┌─ TEXT SEGMENT

I strongly feel that the Pantages Theatre should be saved and reopened at whatever the price tag.
Our city has lost a lot of its classic buildings such as the Birks Building at Granville and Georgia and the 2nd Hotel Vancouver and even such theatres as the other Pantages down the road which was torn down in the late 60’s and sat as a parking lot for many years and other great theatres like the original Capital and the Strand.
With the exception of the Orpheum and Vogue which itself is at risk the Pantages is a one of a kind that would not only benefit the Downtown Eastside but the whole city.
Hastings is being fixed up for the 21st century, look at the Pennsylvania Hotel Project down the road. If the Pantages re-opened it could be used for live stageshows, rock concerts, even run it as a movie theatre once again like the Rio Theatre on Broadway.
Have a new movie like the Dark Knight and keep the ticket for $5 instead of $12.50 and people like myself and many others in our city would be more than happy to come down to the area and see a cheap movie. Main and Hastings 10 to 15 years from now might even have a Starbucks – look at all the other coffee shops in the area opening up.
I however feel that to put a stamp on the area’s comeback, the entrance must be on Hastings under a grand neon sign like the Pennsylvania down the street. I don’t even care what the theatre reopens as – I just want to see the city do the right thing and save this piece of early Vancouver.

└─

PARTS OF THE EXERCISE:
**a)** In the Pantages Theatre piece, what ticket price does the writer suggest for a new movie instead of $12.50?
**b)** Echo the Pantages Theatre piece, everything from "Have a new movie" down to "of early Vancouver.".

┌─ GIVEN INFORMATION

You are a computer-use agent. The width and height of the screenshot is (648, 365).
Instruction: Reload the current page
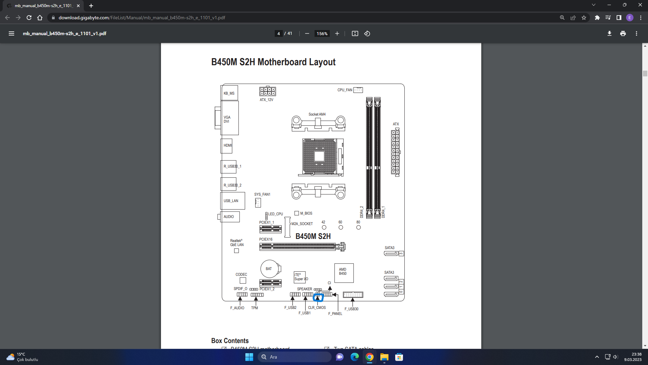[29, 18]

└─

FULL SOLUTIONS:
**a)** $5

**b)**
Have a new movie like the Dark Knight and keep the ticket for $5 instead of $12.50 and people like myself and many others in our city would be more than happy to come down to the area and see a cheap movie. Main and Hastings 10 to 15 years from now might even have a Starbucks – look at all the other coffee shops in the area opening up.
I however feel that to put a stamp on the area’s comeback, the entrance must be on Hastings under a grand neon sign like the Pennsylvania down the street. I don’t even care what the theatre reopens as – I just want to see the city do the right thing and save this piece of early Vancouver.